◆ Work item: For this exercise, the lines from the one with "Where should I click to: Uncheck" through the final line of the data below are to be transcribed exactly, and pictures are to be skipped.

··· Supplied data

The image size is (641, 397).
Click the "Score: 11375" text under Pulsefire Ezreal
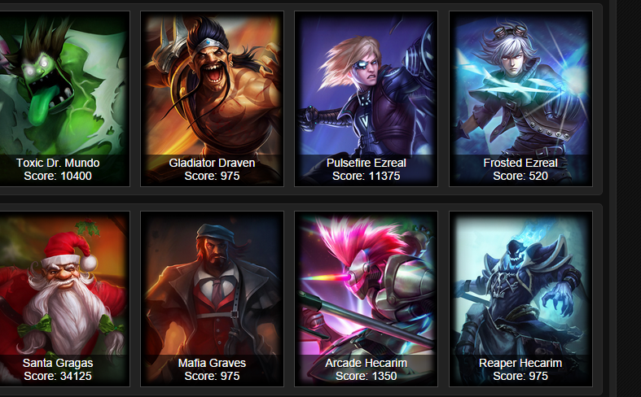click(x=366, y=176)
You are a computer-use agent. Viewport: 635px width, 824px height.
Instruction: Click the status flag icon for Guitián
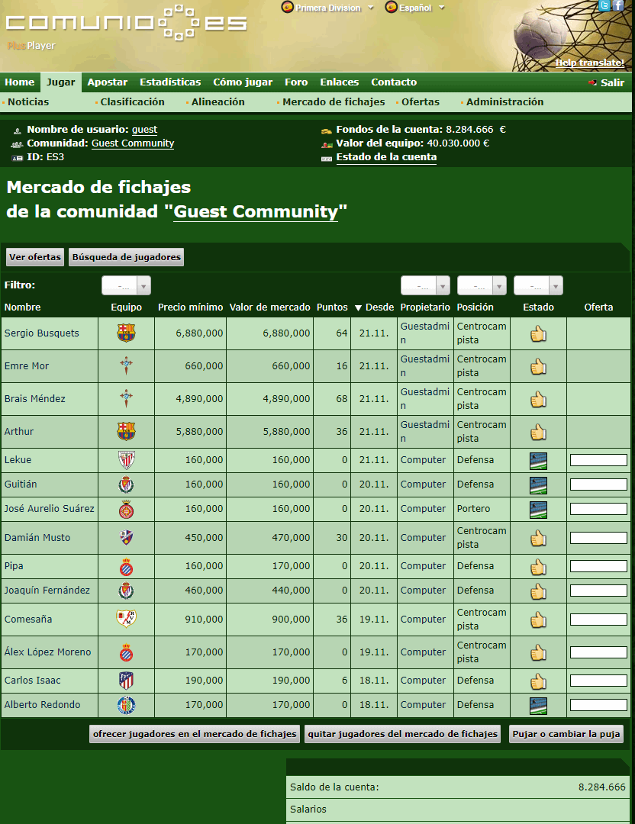538,484
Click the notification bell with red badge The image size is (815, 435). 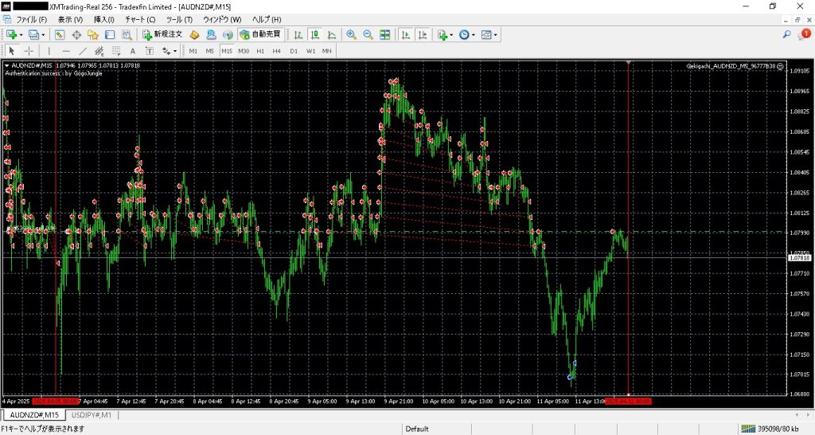[x=805, y=34]
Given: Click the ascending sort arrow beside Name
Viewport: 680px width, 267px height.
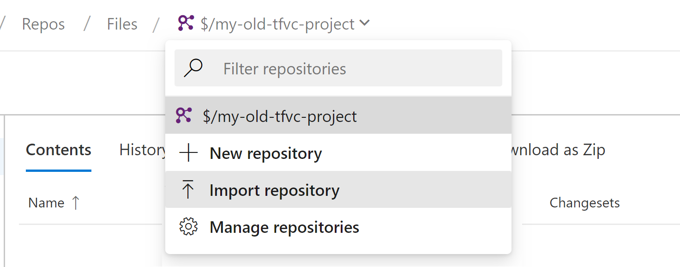Looking at the screenshot, I should point(76,203).
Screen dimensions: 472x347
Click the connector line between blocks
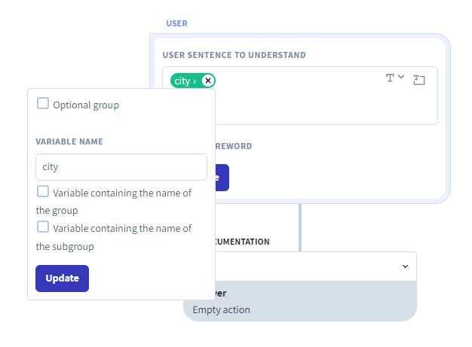click(x=300, y=226)
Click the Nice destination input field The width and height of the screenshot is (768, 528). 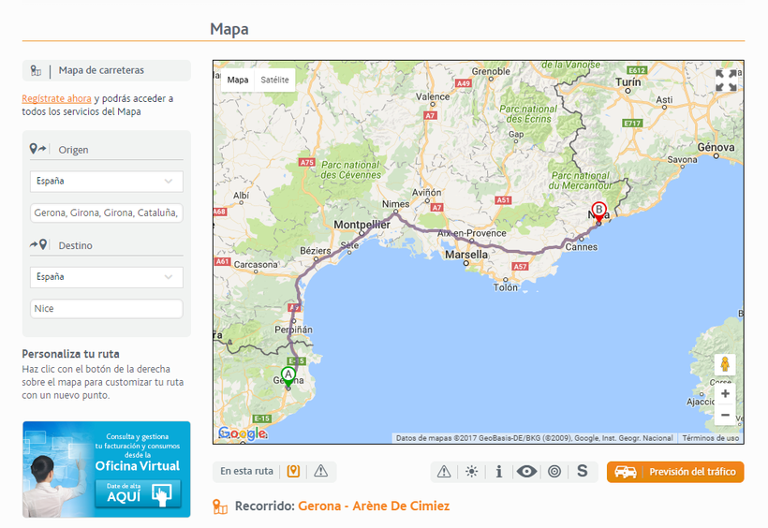106,309
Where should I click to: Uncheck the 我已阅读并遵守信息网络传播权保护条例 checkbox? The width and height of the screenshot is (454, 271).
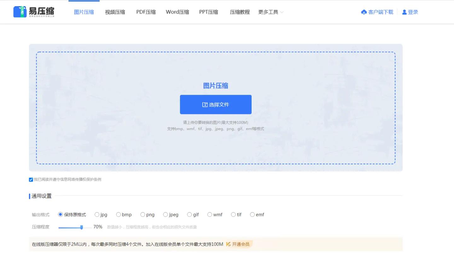(31, 180)
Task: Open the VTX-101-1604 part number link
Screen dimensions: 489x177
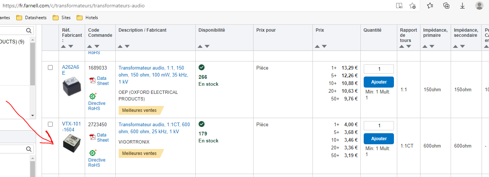Action: pos(71,127)
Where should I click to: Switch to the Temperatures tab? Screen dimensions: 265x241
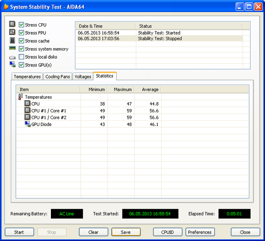tap(27, 77)
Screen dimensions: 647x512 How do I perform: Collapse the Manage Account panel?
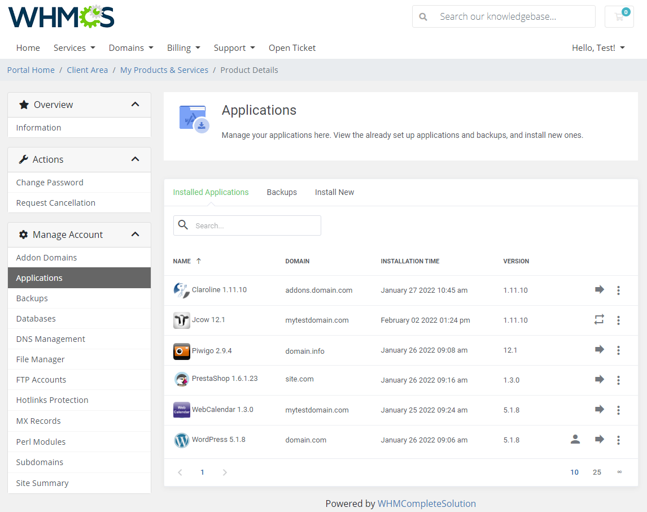[x=135, y=234]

······

◆ Solution to this exercise:
Where should I click to: Uncheck the 我已阅读并遵守信息网络传播权保护条例 checkbox? The width and height of the screenshot is (454, 271).
(31, 180)
Task: Open the VTX-101-1604 part number link
Screen dimensions: 489x177
Action: pos(71,127)
Where should I click to: Switch to the Temperatures tab? Screen dimensions: 265x241
tap(27, 77)
Screen dimensions: 647x512 How do I perform: Collapse the Manage Account panel?
[x=135, y=234]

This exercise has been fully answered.